:: Work task ::
With pictures left out, copy exactly every line from the one containing "Screen dimensions: 1024x442" through the end of the material.

++++++++++++++++++++

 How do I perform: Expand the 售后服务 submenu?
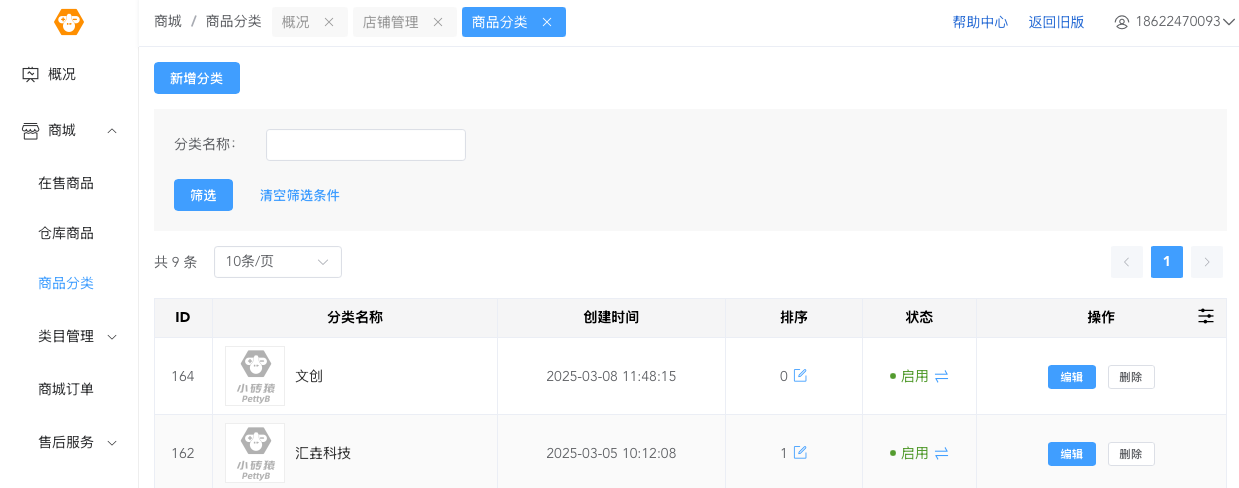[112, 442]
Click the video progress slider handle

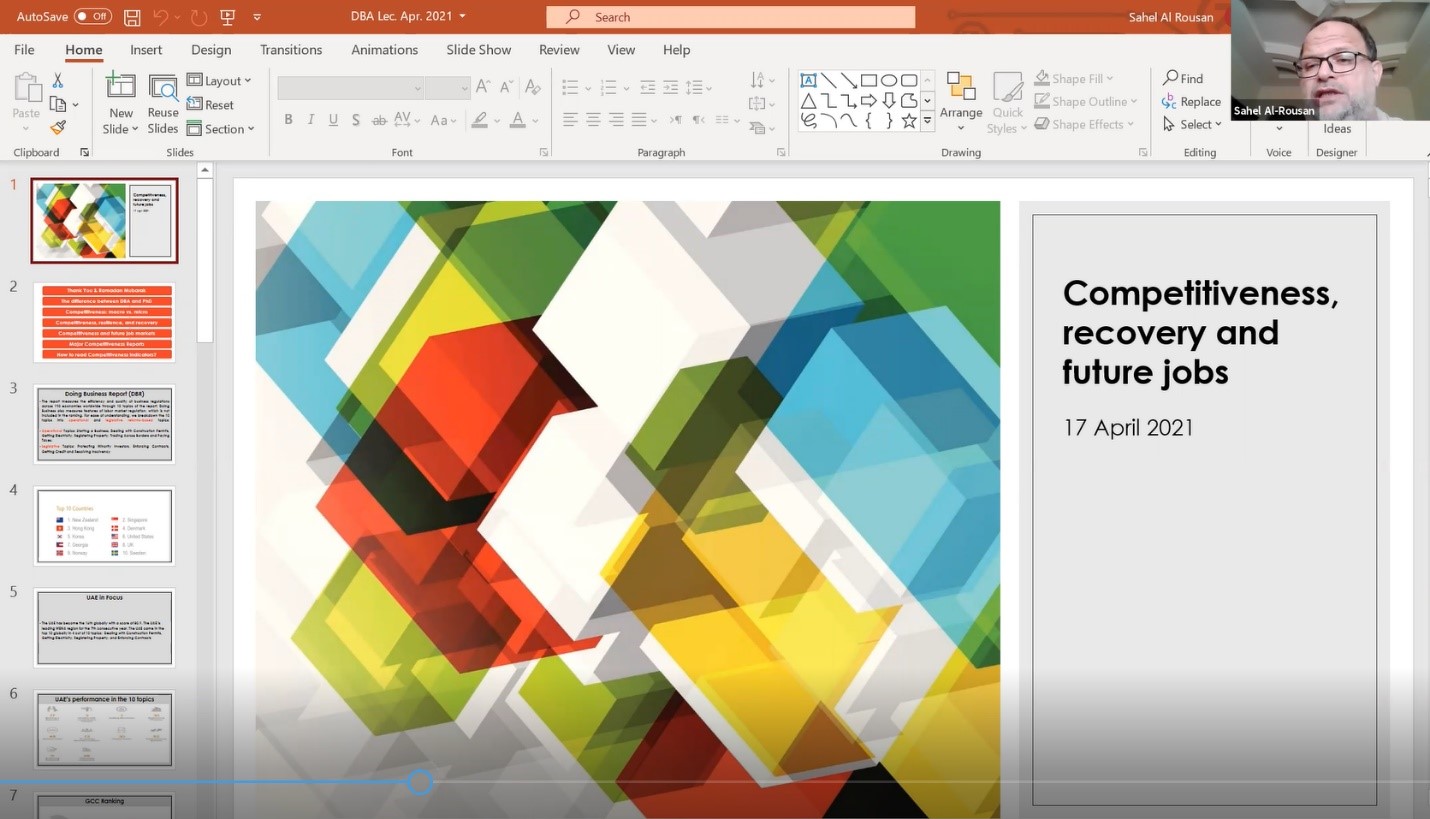[420, 782]
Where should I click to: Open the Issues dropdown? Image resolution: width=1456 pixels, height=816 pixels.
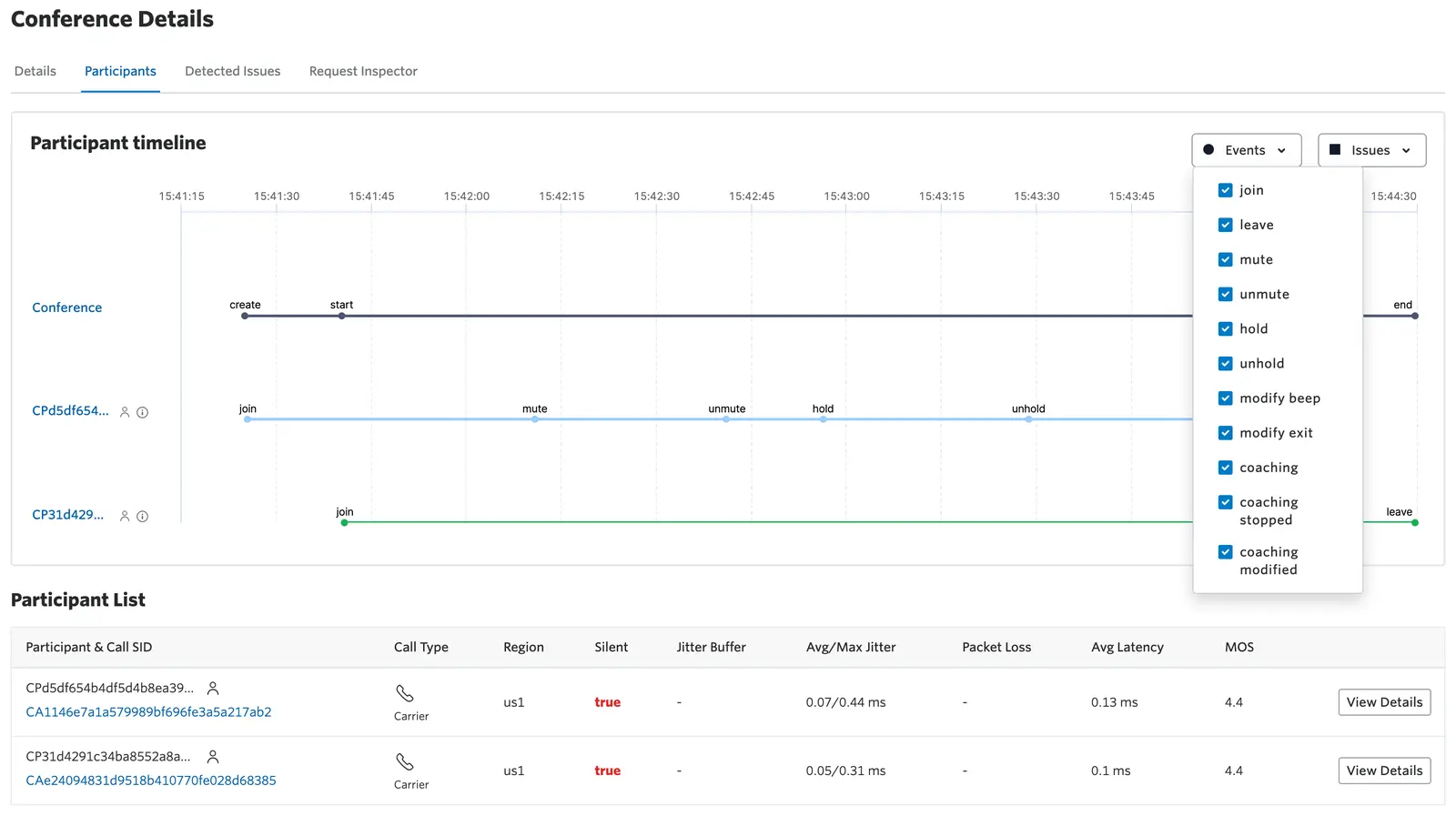[x=1371, y=150]
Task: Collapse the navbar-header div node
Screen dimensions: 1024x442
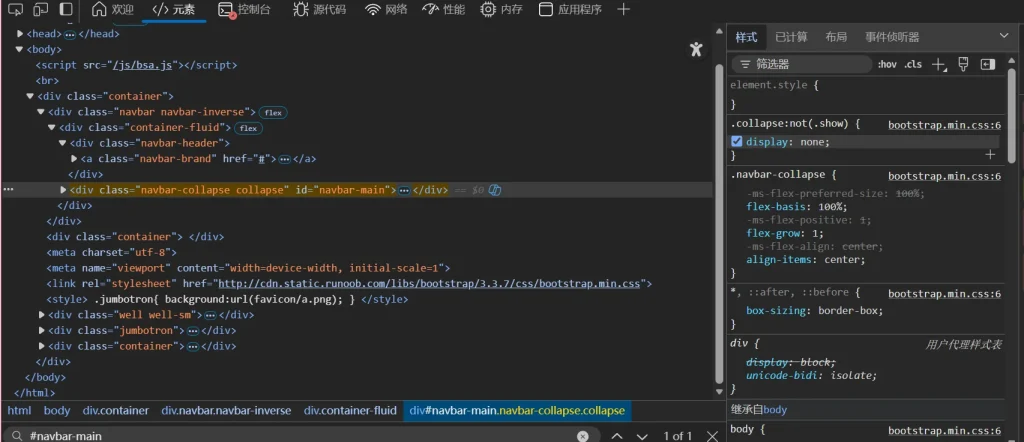Action: pos(62,143)
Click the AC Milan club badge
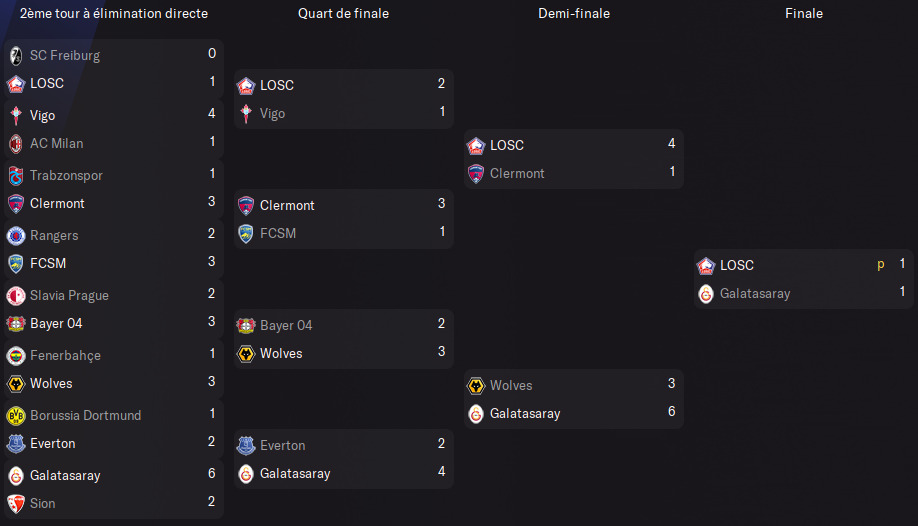Image resolution: width=918 pixels, height=526 pixels. [x=16, y=144]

++++++++++++++++++++

:: Exercise output ::
Screen dimensions: 1024x442
Action: pos(62,143)
Click the AC Milan club badge
Image resolution: width=918 pixels, height=526 pixels. [x=16, y=144]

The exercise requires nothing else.